◆ **YOUR GOAL**: As you work through the listing below, copy each line exactly and drop the images.

____

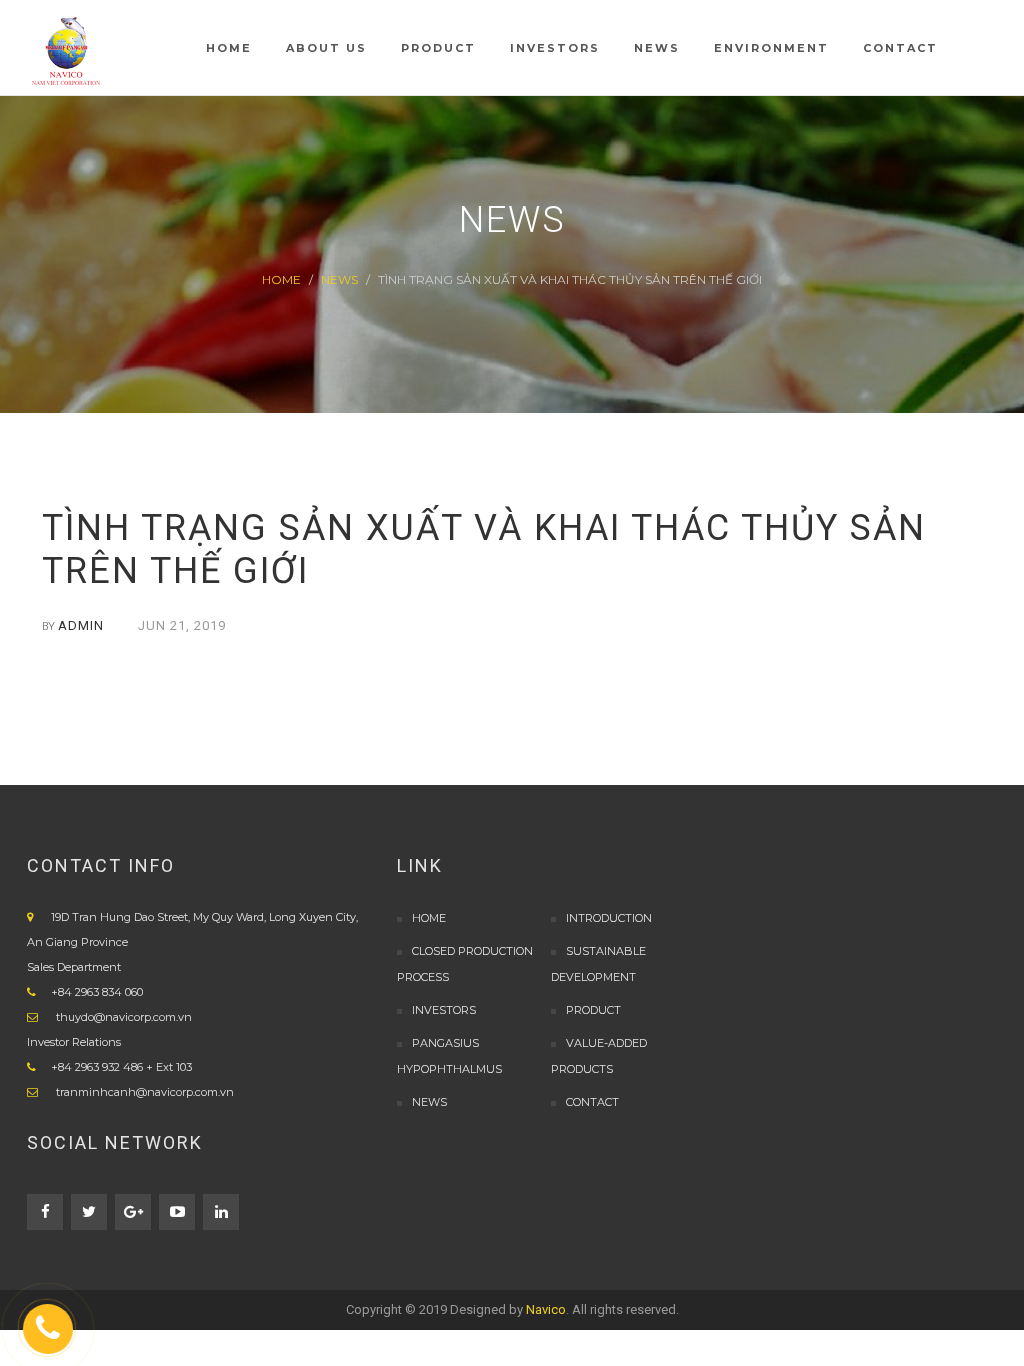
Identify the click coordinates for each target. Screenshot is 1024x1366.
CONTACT (592, 1102)
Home (281, 279)
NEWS (339, 279)
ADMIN (81, 625)
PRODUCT (593, 1010)
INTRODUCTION (609, 918)
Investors (444, 1010)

____

◆ **OUTPUT FOR THIS EXERCISE**:
Identify the click coordinates for each target. Screenshot is 1024x1366.
CONTACT (592, 1102)
Home (281, 279)
NEWS (339, 279)
ADMIN (81, 625)
PRODUCT (593, 1010)
INTRODUCTION (609, 918)
Investors (444, 1010)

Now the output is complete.